Somewhere around 2017, at a family dinner in my home town in Gujarat (India), an uncle asked me what I actually did for a living. I said "cloud consulting" and he had no idea what that meant. So I reached for an analogy, and it worked so well that I've been using it for a decade since. Cloud computing, I told him, is like the plumbing of a house. The wiring, the cement, the water supply, the foundation. Nobody falls in love with a house because of its plumbing, but no house works without it. The applications a company builds, the things employees and customers actually touch, those are the house. My job was to sell the pipes and wiring and concrete so that our customers could build whatever house they wanted on top. Sometimes, we also helped them build part of the house.
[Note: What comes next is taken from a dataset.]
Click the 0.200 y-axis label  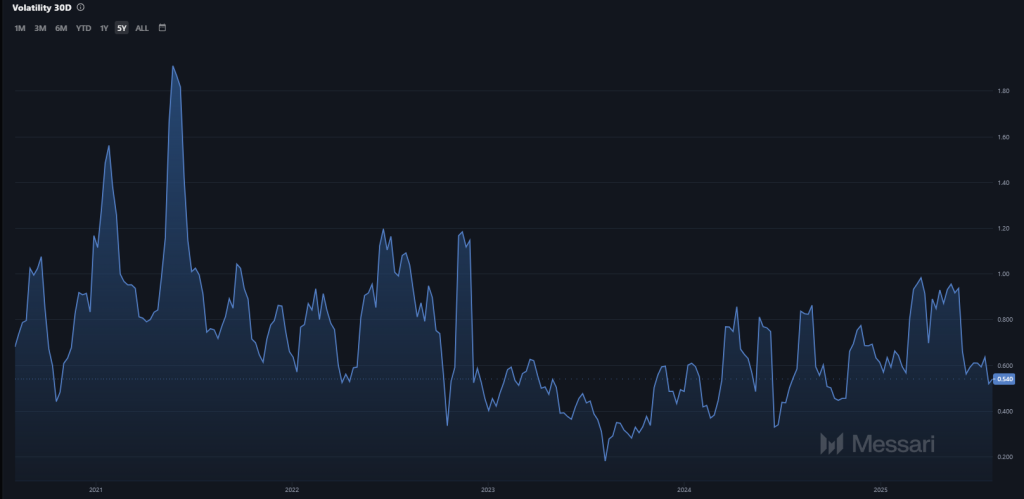click(x=1003, y=457)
The analogy went surprisingly deep. Before the cloud, every company dug its own well and ran its own generator. That was the data center era. Cloud was the arrival of municipal water and the power grid: you stopped worrying about generation and just paid for what flowed through the meter. Even the job titles lined up. The person who designs how it all fits together is literally called a solutions architect. My uncle nodded. He got it. For ten years, this was my mental model of the industry, and it was accurate.

Here is the thing about that decade, though. When companies "moved to the cloud, " they were re-plumbing. Lift-and-shift, we called it, and the name gives the game away: you lifted the existing house and shifted it onto new pipes. The house itself barely changed. The ERP still had its four hundred screens. The approval workflow still had its seven steps. We swapped the water supply and called it transformation, and for that era, it was. The economics of the plumbing had changed; the logic of the house had not.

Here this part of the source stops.